Supplied records:
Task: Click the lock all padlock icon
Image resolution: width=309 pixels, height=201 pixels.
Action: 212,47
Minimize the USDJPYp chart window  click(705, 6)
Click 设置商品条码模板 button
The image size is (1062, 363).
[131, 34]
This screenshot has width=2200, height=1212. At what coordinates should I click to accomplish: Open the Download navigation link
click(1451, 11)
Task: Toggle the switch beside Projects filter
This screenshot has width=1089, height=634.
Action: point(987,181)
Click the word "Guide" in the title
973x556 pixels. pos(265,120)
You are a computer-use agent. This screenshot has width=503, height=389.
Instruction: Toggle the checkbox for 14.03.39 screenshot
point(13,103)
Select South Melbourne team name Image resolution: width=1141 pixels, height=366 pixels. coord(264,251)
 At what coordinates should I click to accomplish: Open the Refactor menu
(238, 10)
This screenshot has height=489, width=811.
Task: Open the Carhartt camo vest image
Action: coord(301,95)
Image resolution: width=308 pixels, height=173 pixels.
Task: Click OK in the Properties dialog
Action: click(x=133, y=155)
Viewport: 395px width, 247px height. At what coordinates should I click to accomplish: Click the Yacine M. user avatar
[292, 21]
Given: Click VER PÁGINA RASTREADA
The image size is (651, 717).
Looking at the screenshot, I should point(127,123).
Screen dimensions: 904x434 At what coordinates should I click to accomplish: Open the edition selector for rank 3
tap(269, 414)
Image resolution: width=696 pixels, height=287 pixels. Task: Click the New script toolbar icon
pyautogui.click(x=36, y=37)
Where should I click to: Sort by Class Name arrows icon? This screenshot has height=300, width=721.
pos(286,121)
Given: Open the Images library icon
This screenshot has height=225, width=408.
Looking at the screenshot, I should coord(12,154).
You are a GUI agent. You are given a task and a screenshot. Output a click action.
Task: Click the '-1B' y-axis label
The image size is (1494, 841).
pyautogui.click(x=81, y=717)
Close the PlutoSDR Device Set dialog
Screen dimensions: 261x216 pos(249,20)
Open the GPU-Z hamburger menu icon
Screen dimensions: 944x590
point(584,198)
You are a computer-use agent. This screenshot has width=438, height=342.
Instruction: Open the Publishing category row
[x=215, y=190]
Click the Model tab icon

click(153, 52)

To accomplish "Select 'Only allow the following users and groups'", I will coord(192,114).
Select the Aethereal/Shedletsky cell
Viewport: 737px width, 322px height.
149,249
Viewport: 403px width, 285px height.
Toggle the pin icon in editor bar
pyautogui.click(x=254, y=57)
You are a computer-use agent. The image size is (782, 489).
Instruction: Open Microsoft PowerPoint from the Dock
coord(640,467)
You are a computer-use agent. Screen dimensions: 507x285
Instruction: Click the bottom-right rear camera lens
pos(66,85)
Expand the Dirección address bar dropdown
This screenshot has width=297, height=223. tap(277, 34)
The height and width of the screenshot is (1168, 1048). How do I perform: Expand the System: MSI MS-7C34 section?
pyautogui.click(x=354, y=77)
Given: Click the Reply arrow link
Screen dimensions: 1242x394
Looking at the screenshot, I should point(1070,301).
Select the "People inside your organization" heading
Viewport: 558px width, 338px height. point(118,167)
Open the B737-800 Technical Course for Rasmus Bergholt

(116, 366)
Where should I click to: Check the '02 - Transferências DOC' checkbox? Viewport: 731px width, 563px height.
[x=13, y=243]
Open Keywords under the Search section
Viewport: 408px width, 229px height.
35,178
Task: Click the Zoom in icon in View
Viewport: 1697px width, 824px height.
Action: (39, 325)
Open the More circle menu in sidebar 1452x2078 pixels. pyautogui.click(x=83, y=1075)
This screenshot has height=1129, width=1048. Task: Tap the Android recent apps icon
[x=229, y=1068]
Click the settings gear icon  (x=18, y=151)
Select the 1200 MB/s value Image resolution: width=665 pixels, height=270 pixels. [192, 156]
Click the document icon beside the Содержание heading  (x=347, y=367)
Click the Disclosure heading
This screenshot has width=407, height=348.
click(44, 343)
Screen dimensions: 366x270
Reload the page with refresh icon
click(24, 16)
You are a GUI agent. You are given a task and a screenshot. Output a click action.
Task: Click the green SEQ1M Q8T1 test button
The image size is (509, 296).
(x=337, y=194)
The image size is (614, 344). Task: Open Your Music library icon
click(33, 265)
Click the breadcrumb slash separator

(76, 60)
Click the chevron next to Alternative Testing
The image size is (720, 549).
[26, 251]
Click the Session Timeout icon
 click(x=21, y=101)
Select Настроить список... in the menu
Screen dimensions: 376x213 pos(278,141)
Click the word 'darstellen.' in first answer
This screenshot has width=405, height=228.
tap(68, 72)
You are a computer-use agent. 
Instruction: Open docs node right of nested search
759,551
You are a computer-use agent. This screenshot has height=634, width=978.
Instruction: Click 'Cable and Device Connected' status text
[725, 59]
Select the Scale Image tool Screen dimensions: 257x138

Your instructions:
Lines containing the word "computer": copy each of them from the material.

Task result:
You are a computer-use agent. This screenshot has width=503, height=389.
You are a computer-use agent. This screenshot has width=438, height=342.
You are a computer-use agent. The image size is (782, 489).
You are a computer-use agent. Screen dimensions: 507x285
You are a computer-use agent. 
You are a computer-use agent. This screenshot has height=634, width=978.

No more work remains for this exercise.